#### Exercise aim:
Gather each line in the data below that contains the word "Select".

#### Record extracts:
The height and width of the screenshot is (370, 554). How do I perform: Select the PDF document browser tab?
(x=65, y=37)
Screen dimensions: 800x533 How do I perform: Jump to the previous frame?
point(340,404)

...

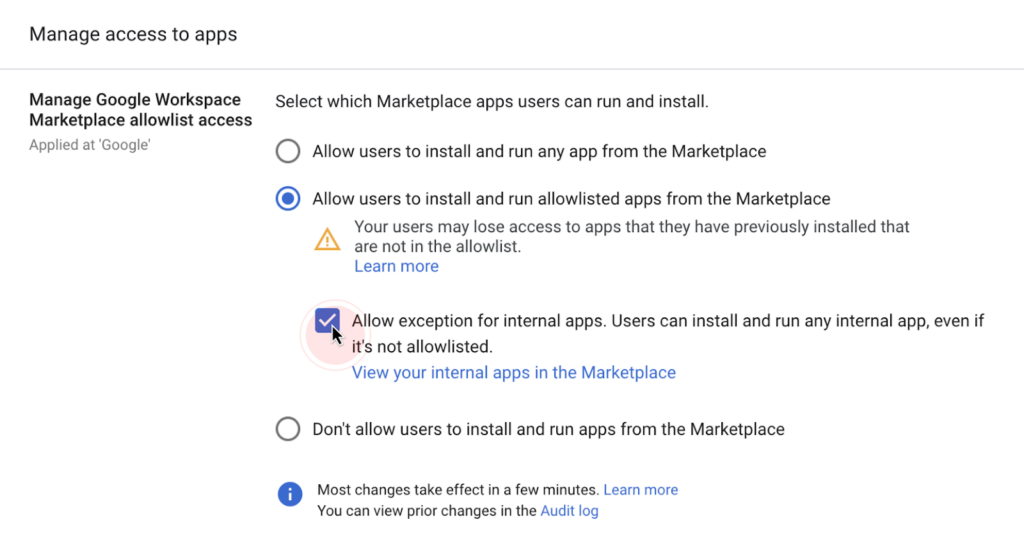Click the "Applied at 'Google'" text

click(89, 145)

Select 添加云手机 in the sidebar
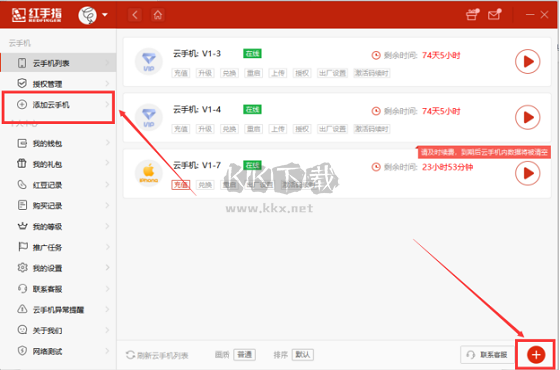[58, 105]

#### Full response:
The height and width of the screenshot is (370, 554). How do I perform: Select the PDF document browser tab?
Select 添加云手机 in the sidebar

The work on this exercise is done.